2011/2012 Calendar
All Women Vision Quest
Mpumalanga, South Africa
9am Thursday 3rd November – 6pm Sunday 13th November 2011

Have we forgotten
that wilderness is not a place,
but a pattern of soul
where every tree, every bird and beast
is a soul maker?
Have we forgotten
that wilderness is not a place
but a moving feast of stars,
footprints, scales and beginnings?
Since when
did we become afraid of the night
and that only the bright stars count?
Or that our moon is not a moon
unless it is full?
(From “Wilderness” by Ian McCallum)
The Invitation
This is an invitation to all women to join us for an 11 day Vision Quest. A Vision Quest is a journey into yourself, a solo fast in the wilderness, where you are held in safe sacred space by the facilitators. This gift to yourself is about allowing time and space to listen deeply to your internal voice, to allow nature to be your companion, teacher and mirror.
A woman’s life is linked to natural rhythms and cycles from birth to death. Our connection to nature is innate. We call the earth on which we tread daily “mother” and she holds us through the trials and tribulations that make up our days, weeks, months and years. The moon cycles through its phases illuminating and hiding aspects of ourselves and our lives, reminding us of the push and pull of the tides of love, passion, beauty, grief, loss.
This Vision Quest offers opportunities for reflecting on, celebrating, releasing or welcoming an event, a life passage, a time. It is a way of seeking clarity or simply deep rest. Throughout the ages people have honoured the phases and acknowledged challenges and changes in their lives by thoughtfully taking time out from their routines for deep listening and reflection.
What to expect
We will spend all 11 days in the wilderness. The first 4 days we will be spent preparing for the solo time by clarifying intentions, learning skills to support yourself on the fast and severing your connection to your daily life and routine. Then we will move to a base camp from which you will venture out into your own wilderness, your sacred mountain time. This will be 4 days and nights alone in a fasting state. On your return from the solo time we will spend 3 days easing back into the world by listening deeply to each other’s stories and preparing to return to families and work.
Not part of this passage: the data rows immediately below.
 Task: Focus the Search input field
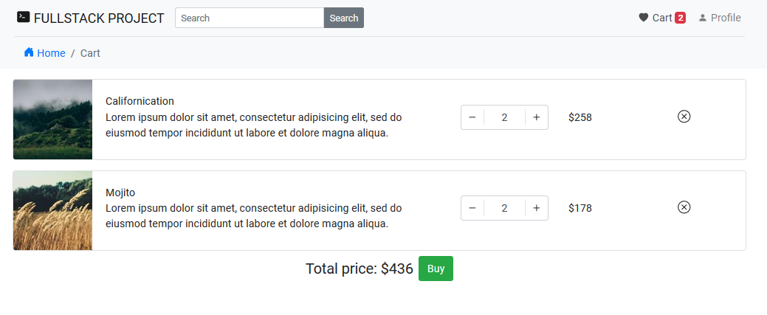[250, 18]
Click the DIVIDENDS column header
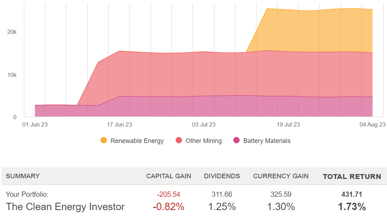Screen dimensions: 387x216 [x=222, y=176]
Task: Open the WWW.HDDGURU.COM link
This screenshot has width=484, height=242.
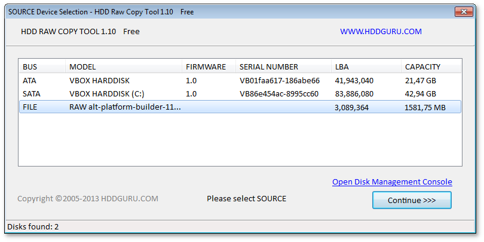Action: 381,31
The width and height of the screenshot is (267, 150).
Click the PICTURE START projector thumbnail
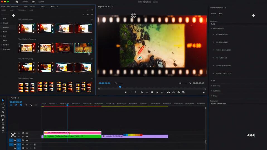tap(26, 48)
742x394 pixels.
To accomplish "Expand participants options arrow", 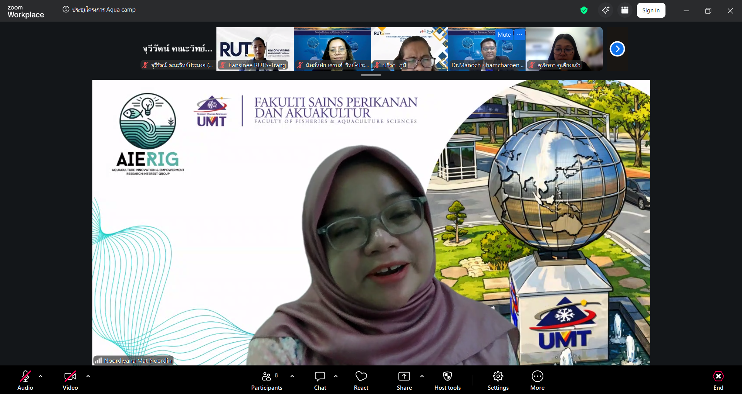I will [292, 376].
While the Vision Quest itself is a solitary activity, the time before and after the solo will be spent in community.

Your Guides
Theresa Plewman and Judy Bekker are collaborating on this Vision Quest, bringing together a broad range of facilitation and therapeutic skills and a shared love of the land and passion for the particularities of being women in the world. Judy, with 20 years experience of guiding vision quests with Valerie Morris (more than 60 vision quests in all), trained Theresa as a Vision Quest guide in 2004. Theresa has since run vision quests with Kevin Rudham, her partner in Circles of Stone. Kevin and Judy have co-facilitated a vision quest as well. Theresa and Judy have worked together as co-facilitators and organisers of rites of passage events for young and older women. They share a strong bond of mutual respect and fun!

Details:
Date: Thurs 3 – Sun 13 November 2011
Time: Arrive at the venue by 10am on Thursday 3rd. Depart the venue by 4pm Sunday 13th.
Venue: Privately owned farm near Middleburg, Mpumalanga, South Africa, approximately a 2½ hr drive from Johannesburg.
Fee: R6500 or £625.
(Fee includes all facilitation and guiding, all meals and simple shared indoor accommodation in a rustic farmhouse – there is hot running water, gas and paraffin lighting)
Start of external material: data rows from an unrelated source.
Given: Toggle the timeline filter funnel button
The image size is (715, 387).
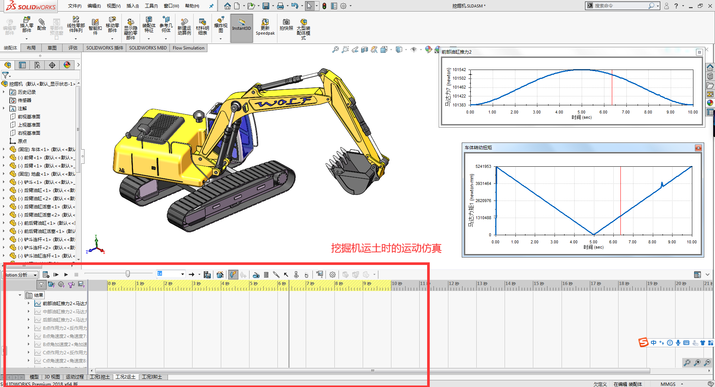Looking at the screenshot, I should point(41,285).
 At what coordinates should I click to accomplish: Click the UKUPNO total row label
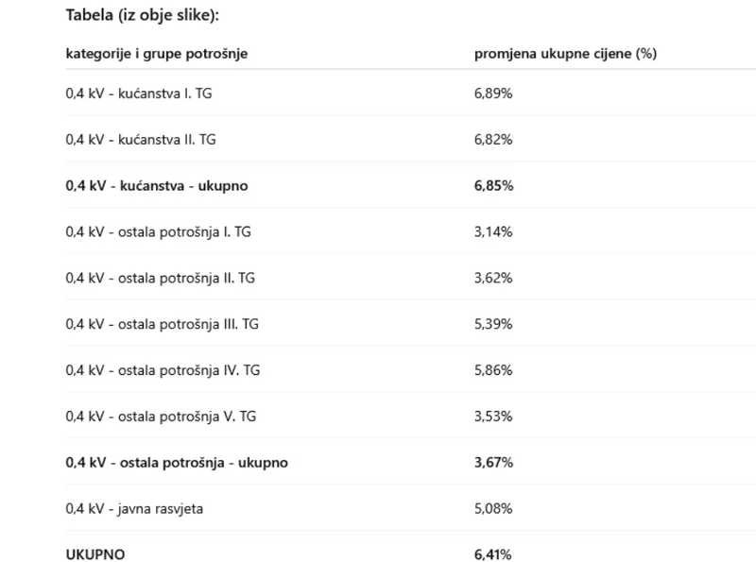click(x=95, y=554)
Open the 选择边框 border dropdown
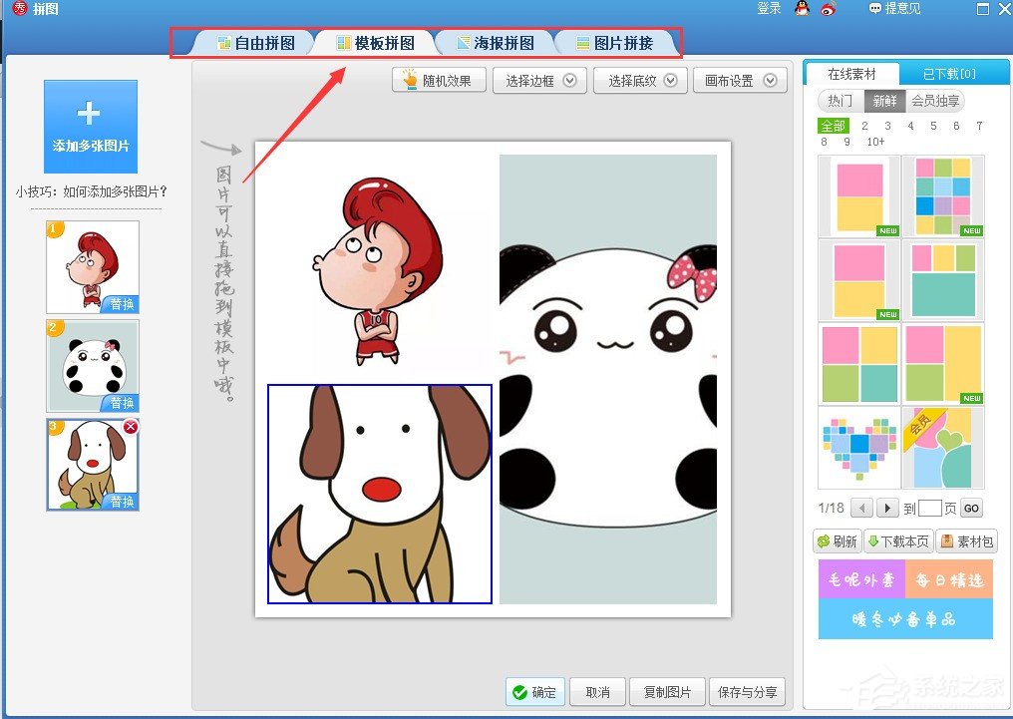This screenshot has width=1013, height=719. pyautogui.click(x=538, y=81)

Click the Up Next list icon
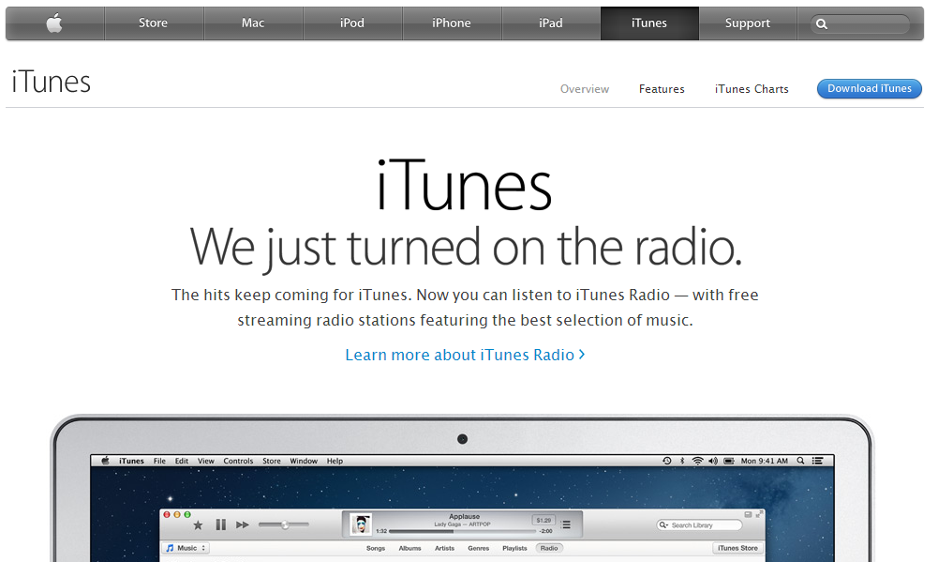pos(566,524)
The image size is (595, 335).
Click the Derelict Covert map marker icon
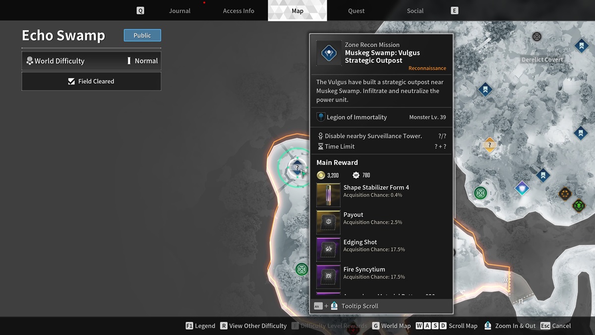(x=536, y=37)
Contact us for your registration form and for further information.
On receipt of your registration form we will send you a Guide for Preparation for Vision Quest, which gives extensive detail for preparation. Please register as soon as possible – a few months preparation is essential.
Theresa Plewman
theresa@circlesofstone.co.za
UK Mobile: +44 (0) 7548 913 872
SA Cell: +27 (0) 83 600 4523
www.circlesofstone.co.za
www.rba.co.net
“Wild woman” – “when women hear those words, an old, old memory is stirred and bought back to life. The memory is of our absolute, undeniable and irrevocable kinship with the wild feminine, a relationship which may have become ghostly from neglect, buried by over-domestication, outlawed by the surrounding culture, or no longer understood anymore. We may have forgotten her names, we may not answer when she calls ours, but in our bones we know her, we yearn toward her; we know she belongs to us and we to her.” When we can bear her absence no longer, when we are lost to ourselves, exhausted with life, and grief stricken by loss, “then we leap into the wilderness and run hard, our eyes scanning the ground, our hearing sharply tuned, searching under, searching over, searching for a clue, a remnant, a sign that she still lives, that we have not lost our chance.”